Cabinet makes decision on care homes
Tuesday, 10 December 2013
To meet the challenges of caring for an ageing population and increasing demand for support, Hampshire County Council is adapting care services to ensure the right balance is available - ranging from nursing and residential care, to Extra Care and care at home. This includes investing in services that offer greater independence, choice and control - 86 per cent of which is provided by the independent sector, as only a small amount of provision is delivered in-house by the County Council.
Hampshire County Council's Cabinet has decided to retain one care specialist dementia unit and close three residential care homes and one day centre as part of its proposals to ensure the right balance of care services are in place that can meet residents' expectations for more independence, choice and control, both now and in the future.
Bulmer House in Petersfield, Deeside in Basingstoke and Nightingale Lodge in Romsey are to close. The buildings do not meet the standards of accommodation needed to meet the future needs of older people, restricting the ability to deliver care with dignity to increasingly frail people and those with dementia - and it would not be economically viable to bring them up to standards. Alternative modern, quality care facilities are available locally - enabling people to live independently for longer, with choice and control.
The closure of Deeside will be delayed until the specialist wing, currently being built at Oakridge House, is open. This is expected in autumn 2014. Bulmer House and Nightingale Lodge will only close once all current residents have settled into suitable alternative accommodation that meets their care needs.
The Cabinet agreed to retain the specialist dementia care home, Cranleigh Paddock in Lyndhurst, due to the expert nature of the care provided to people with very complex needs. The Day Centre on the same site will close due to the high quality alternative provision available from the independent sector in the community.
The Leader of the Council, Councillor Roy Perry, read out a statement at the meeting 15 kB to respond to issues raised during the consultation.
Summarising the Cabinet decision, Councillor Perry said: "This has been a very difficult decision because we are conscious that we are talking about people's homes. We want to ensure their care needs are properly met now, as well as ensuring that care can be delivered in the best possible way in the future. This means offering quality, care services and facilities that are fit for the 21st Century.

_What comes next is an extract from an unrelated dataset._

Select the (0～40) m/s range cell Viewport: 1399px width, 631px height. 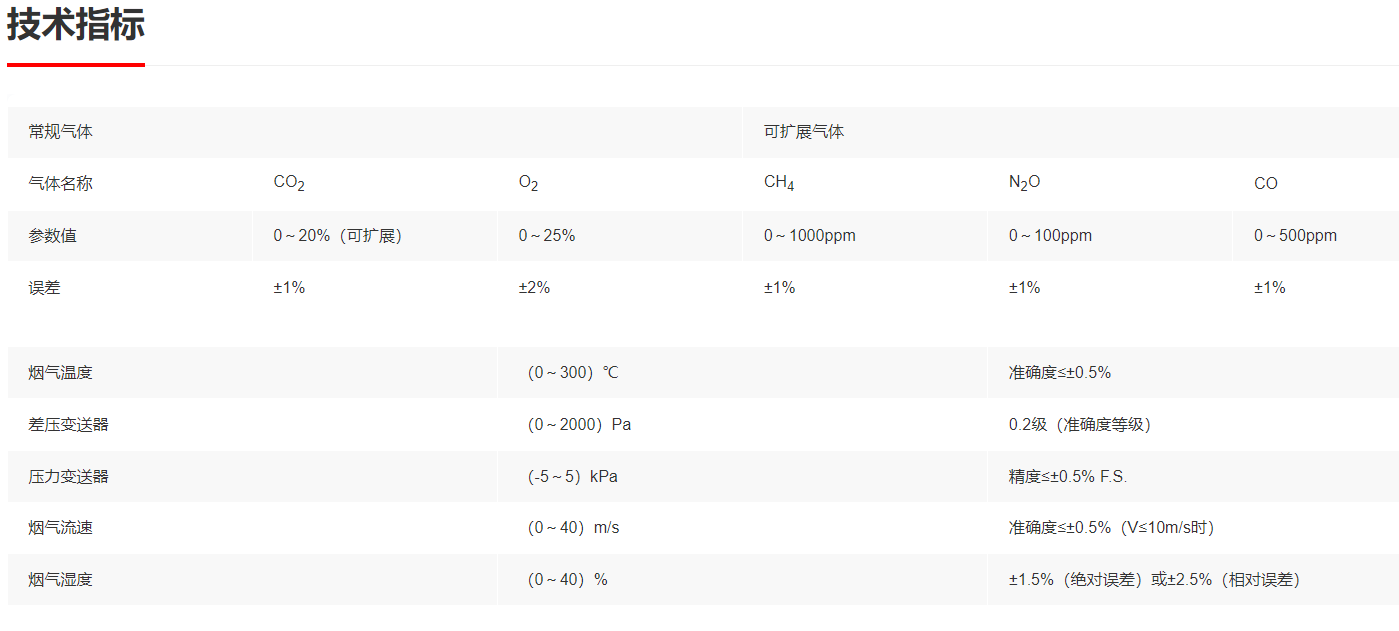point(742,528)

"Our dedicated care staff will now work closely with the residents of Deeside, Bulmer House and Nightingale Lodge and their families to fully support them as they make their choices about alternative accommodation. We will ensure that they are treated with care and consideration and will work to manage and minimise any concerns and uncertainty sensitively. Residents will be given all the time they need to find the right setting, and where residents want to stay together we will work to ensure that friendship groups can be accommodated.

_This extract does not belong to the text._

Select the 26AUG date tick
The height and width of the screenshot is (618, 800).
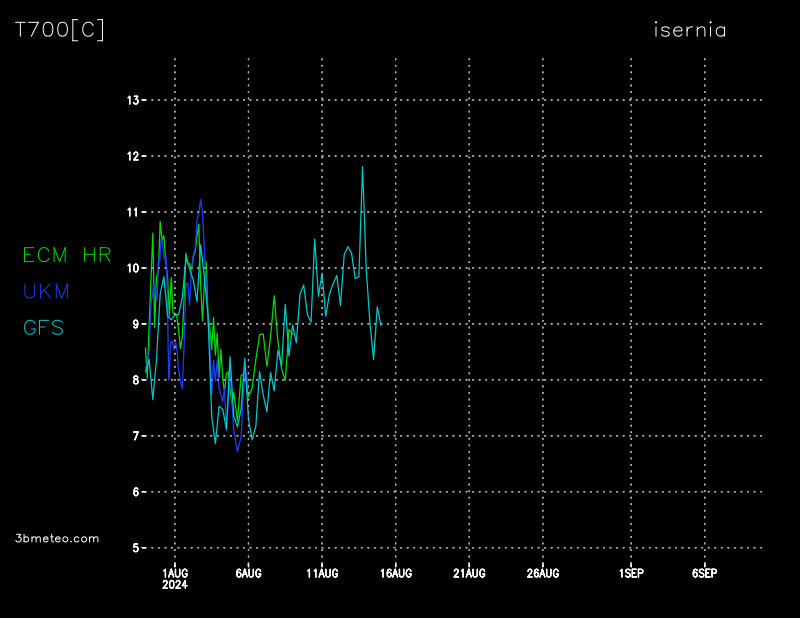coord(543,573)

"This decision will also end uncertainty for some of our staff. The quality of the care and support provided by staff has been recognised by all and where they wish to remain in the County Council's employment we will strive to find suitable alternative posts for them across our services."
To meet the challenges of caring for an ageing population and increasing demand for support, the Council is adapting care services to ensure the right balance is available - ranging from nursing and residential care, to Extra Care and care at home. This includes investing in services that offer greater independence, choice and control - 86 per cent of which is provided by the independent sector, as only a small amount of provision is delivered in-house by the County Council.

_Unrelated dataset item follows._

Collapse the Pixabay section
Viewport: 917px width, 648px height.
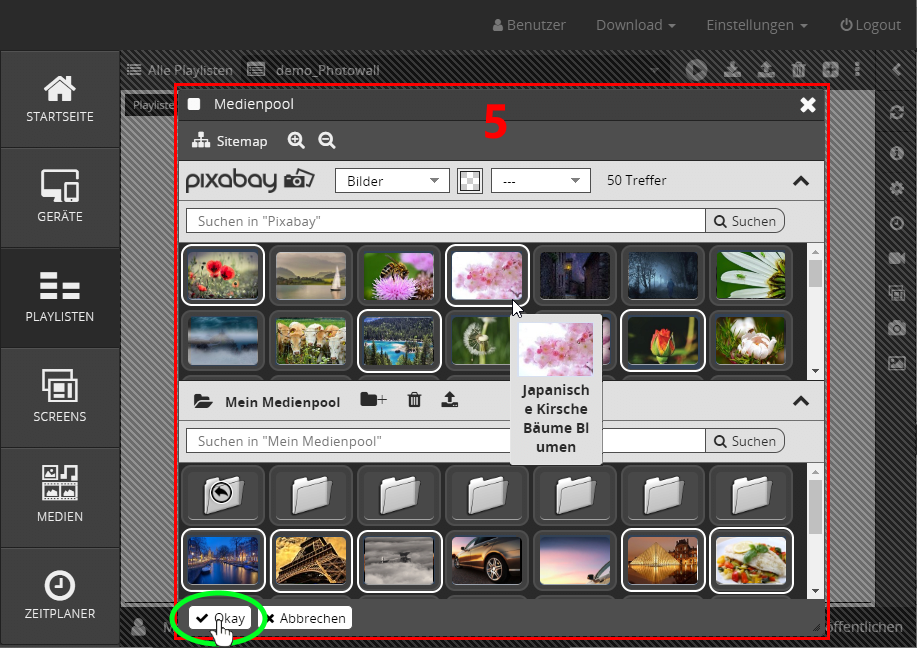click(x=800, y=181)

Cllr Perry said: "The County Council spends more than £1million a day caring for older residents, and with the current population of over 75s set to grow by 80 per cent by 2030, this amount is projected to increase. To meet the demographic demands we are adding £10m from contingencies to our social care budget.
"In addition to maintaining funding for delivering care services for the most vulnerable, the County Council is also continuing to make capital investment to ensure that it has the right balance of quality care settings available to meet the needs and expectations of Hampshire's older residents.
"We put £60m into providing nursing homes with the NHS and we are investing up to £45m for new Extra Care assisted living. We are extending the Oakridge residential home in Basingstoke with purpose designed, specialist accommodation for people with dementia and increasing capacity at Westholme residential and nursing home in Winchester.
"We know of no other Council making such a significant investment in the care and support for older people."